Updated

Hours after a FIFA judge cleared Russia and Qatar of corruption in their winning World Cup bids, the American who led the investigation said Thursday he would appeal the decision to close the case because it was based on "materially incomplete and erroneous" information.

In what appears to be an open act of conflict within FIFA, prosecutor Michael Garcia criticized ethics judge Joachim Eckert's 42-page report clearing the 2018 and 2022 hosts. Eckert's findings, which were released Thursday morning, were based on Garcia's investigation.

The dispute between Garcia and Eckert further fueled the turmoil surrounding FIFA's decision to give the next two World Cups to Russia and Qatar.

"Today's decision by (Eckert) contains numerous materially incomplete and erroneous representations of the facts and conclusions detailed in the Investigatory Chamber's report," Garcia said in a statement released by his law firm. "I intend to appeal this decision to the FIFA Appeal Committee."

Garcia had called for key details of his 430 pages of investigation to be published, provoking clashes with FIFA President Sepp Blatter.

Eckert found that any wrongdoing found in Garcia's investigation did not affect the integrity of the December 2010 votes by FIFA's executive committee.

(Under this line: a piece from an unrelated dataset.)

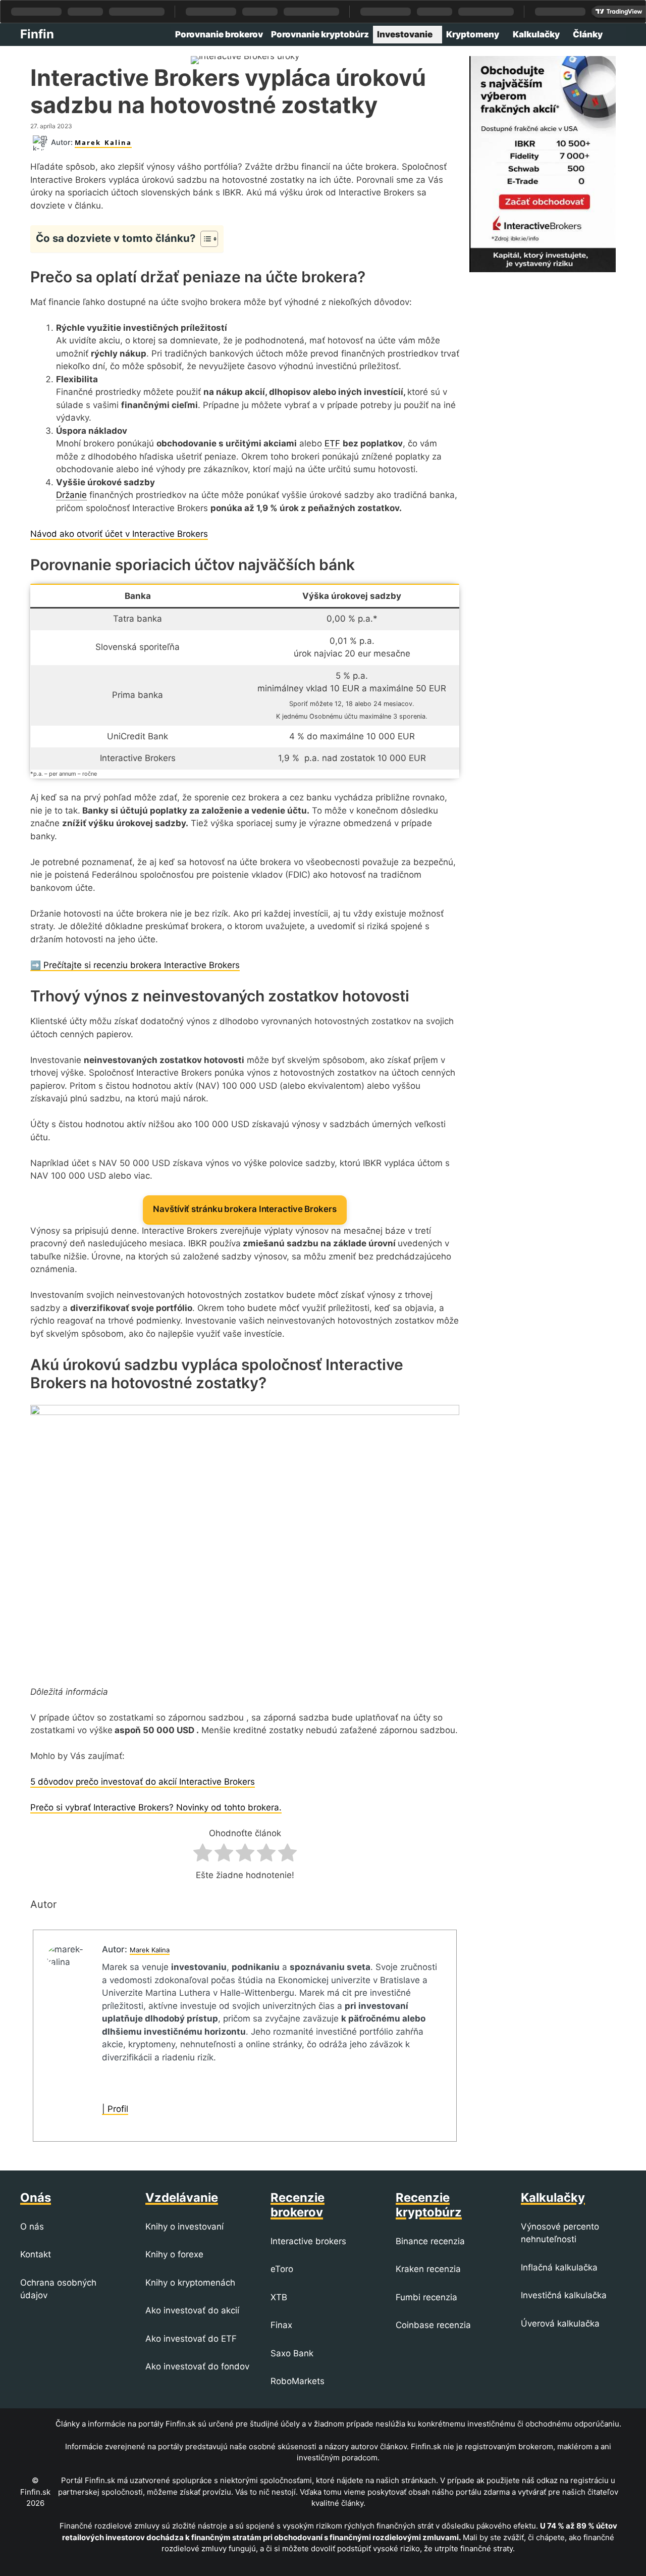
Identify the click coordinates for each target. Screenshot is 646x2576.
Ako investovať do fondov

Eckert formally ended the probe almost four years after the vote by the governing body's scandal-tainted executive committee. No proof was found of bribes or voting pacts in a probe hampered by a lack of access to evidence and uncooperative witnesses.

"The evaluation of the 2018/2022 FIFA World Cups bidding process is closed for the FIFA Ethics Committee," the German judge wrote in a statement released by FIFA.

Eckert's report reserved his harshest condemnation for England's failed bid for the 2018 tournament. It criticized England for wooing disgraced former FIFA vice president Jack Warner and "damaging the image of FIFA and the bidding process."